Um dos motivos que nos fazia determinar a soltura do preso era a especulação. Sim, juízes se sentem absolutamente à vontade para praticar a vidência jurisdicional, mantendo o acusado preso porque existe a possibilidade de ele fugir, de coagir testemunhas, de praticar outros delitos, etc. A mera possibilidade, que "fundamenta" tantas decisões, resume-se à noção de que algo é possível simplesmente porque não é impossível. Nesse sentido, é perfeitamente possível que qualquer um de nós morra ainda hoje, que ganhe na loteria, que escorregue no chão molhado do banheiro. Quando a "fundamentação" judicial se resumia a esse tipo de despautério, nós concedíamos a liberdade, se nada houvesse nos autos, de concreto, indicando risco de fuga (p. ex., o acusado comprou uma passagem aérea), de coação a testemunha (ele ao menos tentou manter contato efetivo com a pessoa) ou da prática de outro delito (ele foi flagrado em situação sugestiva de atos ao menos preparatórios de crime).

Muitas vezes escrevi que ao juiz não cabe especular. A liberdade individual é coisa muito séria para depender de caprichos e fantasias.

Anos se passaram e a situação somente se agravou. O punitivismo e o encarceramento foram naturalizados a um nível tão extremo que qualquer ponderação em contrário é imediatamente rejeitada, tratada como má-fé, ingenuidade ou burrice.

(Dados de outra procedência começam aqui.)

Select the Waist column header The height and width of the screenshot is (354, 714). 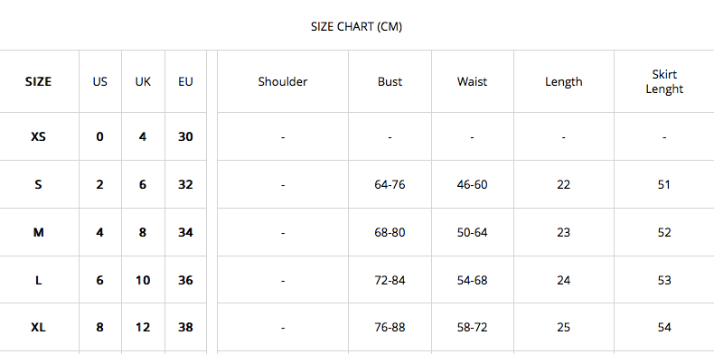472,82
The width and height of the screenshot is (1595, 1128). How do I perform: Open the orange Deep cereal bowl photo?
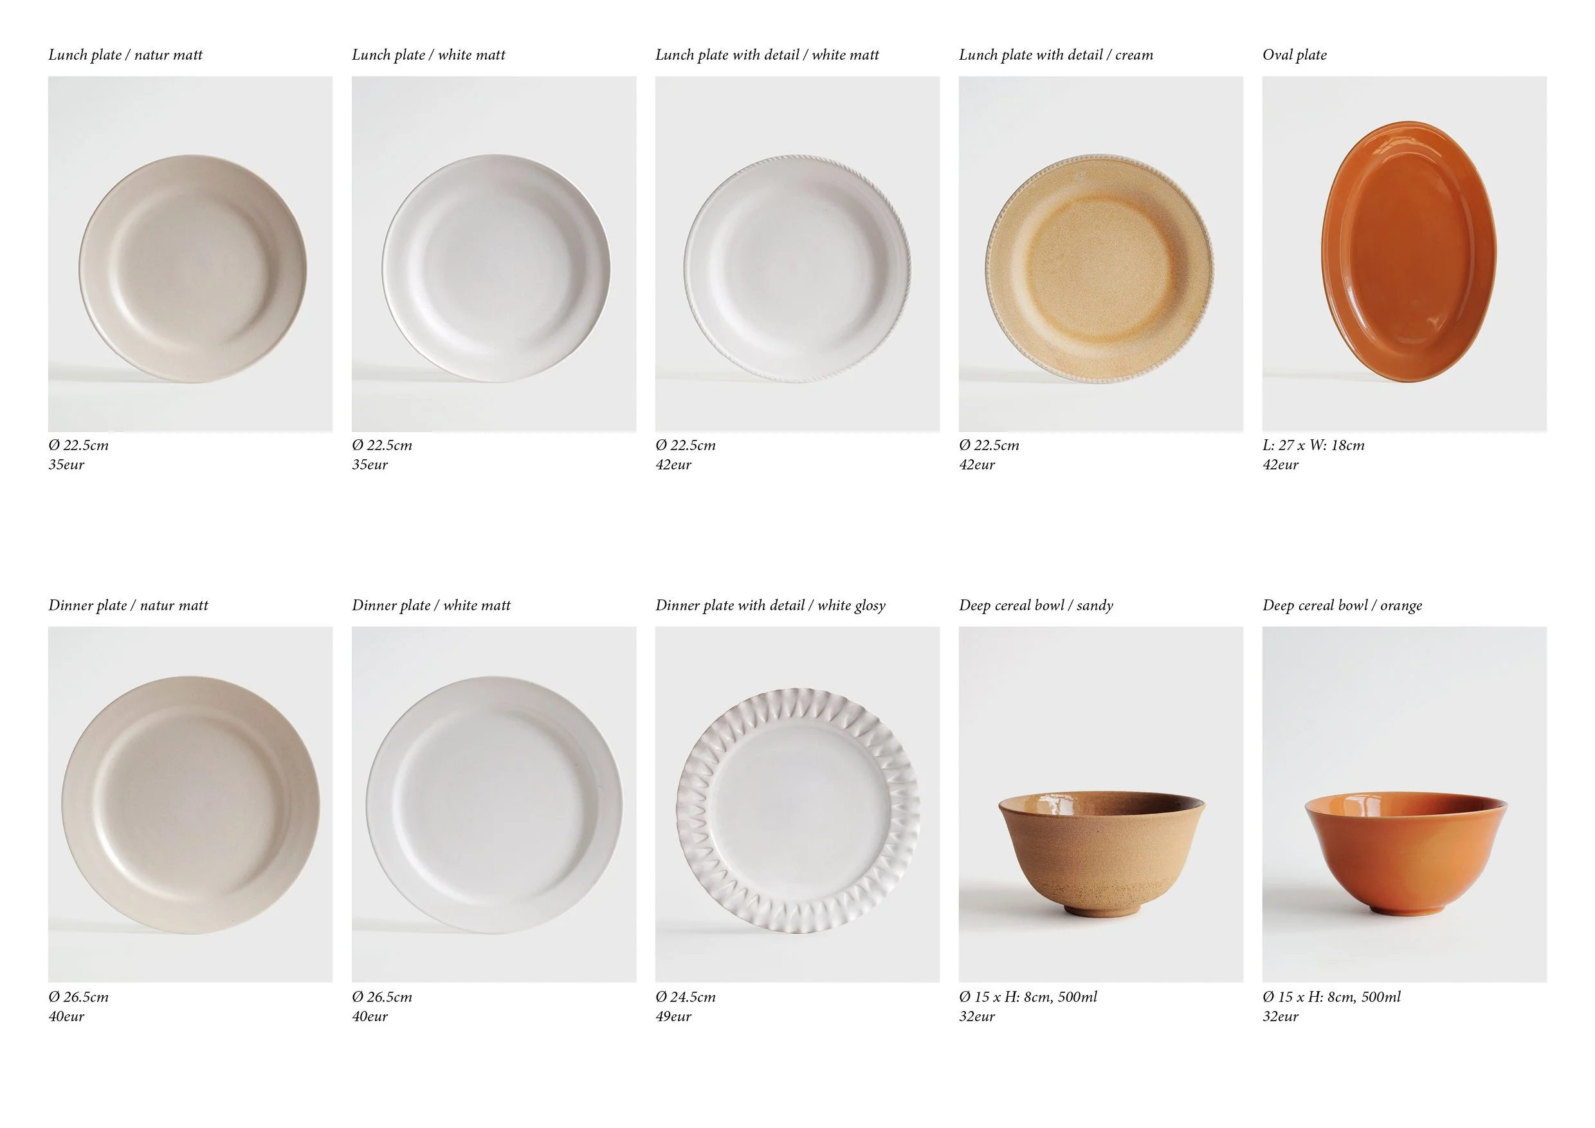click(1405, 804)
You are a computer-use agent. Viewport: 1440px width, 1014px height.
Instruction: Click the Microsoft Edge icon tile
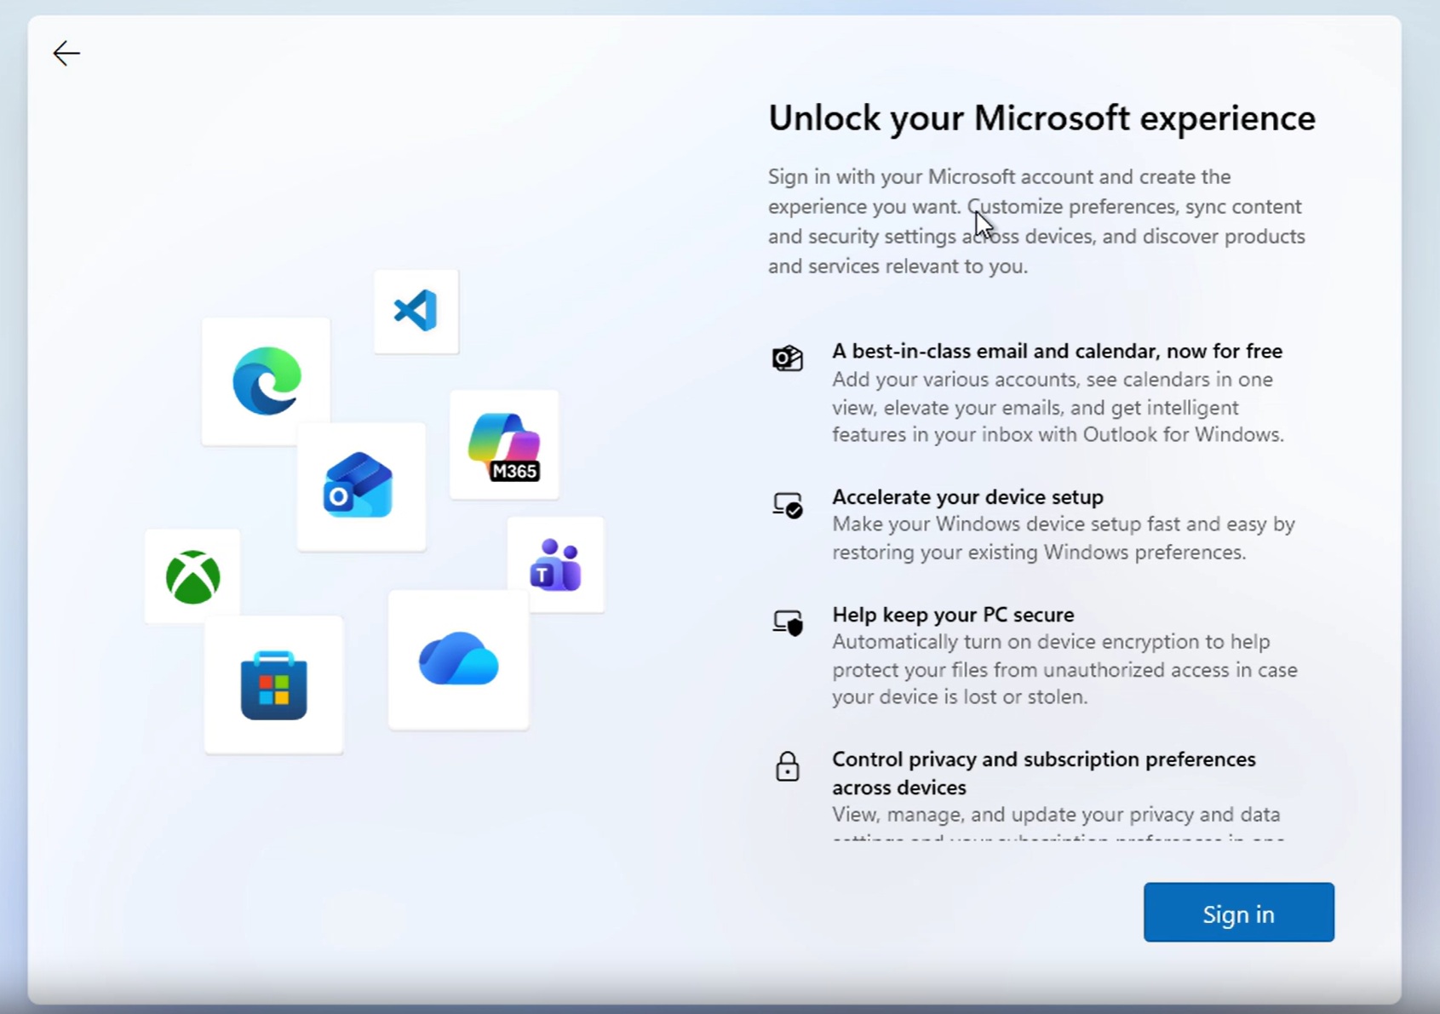point(266,381)
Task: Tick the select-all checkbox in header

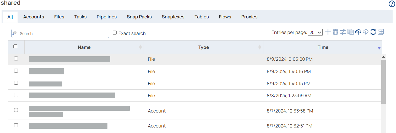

A "Operação Lava Jato" consolidou a prática de fins que justificam os meios; o STF legitimou diversas violações à Constituição; todo brasileiro no botequim virou especialista em direito e processo penal e a mídia... É, a mídia não mudou. Continua fazendo o que sempre fez. Mas agora com a concorrência da internet, onde todos são especialistas e cospem sangue pelos olhos.

Esta longa introdução foi motivada por reportagem que li há pouco, dando conta de que uma juíza, na comarca de Guararema, a 80 Km da capital paulista, negou liberdade provisória a um preso hipertenso porque ele poderia violar a quarentena! Veja que fofa a "fundamentação": "é lógico, e não precisa grandes elucubrações argumentativas para se concluir isso, que aquele que está preso por violar norma penal (...) não teria muita dificuldade, ou freios internos para violar regras sanitárias para permanência em domicílio". Pronto. Simples assim. E para a magistrada é simples mesmo, tanto que ela já dá o seu argumento como "lógico" e evidente. Aqui o link para a reportagem: https://www1.folha.uol.com.br/poder/2020/04/juiza-supoe-que-preso-descumprira-quarentena-do-coronavirus-e-nega-pedido-de-liberdade.shtml.

Afora tudo o que já escrevi acima, muita coisa poderia ser pensada para refutar o exercício de futurologia da juíza. A começar pela rejeição da falsa premissa de que as pessoas agem movidas por critérios decisórios óbvios e comuns a toda a gente. O sujeito está preso porque tentou matar alguém, supostamente. Mas qual a relação entre esse fato e a conclusão de que ele não teria medo de expor a si mesmo ou a seus familiares ao risco de contaminação? E se ele possuir um pai ou mãe idoso, que pretende proteger? E se a hipertensão o tornou excessivamente cuidadoso com a própria saúde? Estou especulando, eu sei. Mas é só para mostrar que especulação é isso: tem para todos os gostos e não é garantia de nada.

Só que a minha especulação em postagem de um obscuro blog não gera os danos do achismo aposto a uma decisão judicial. E mesmo assim tento ser responsável pelo que escrevo. Por que outras pessoas não fazem o mesmo?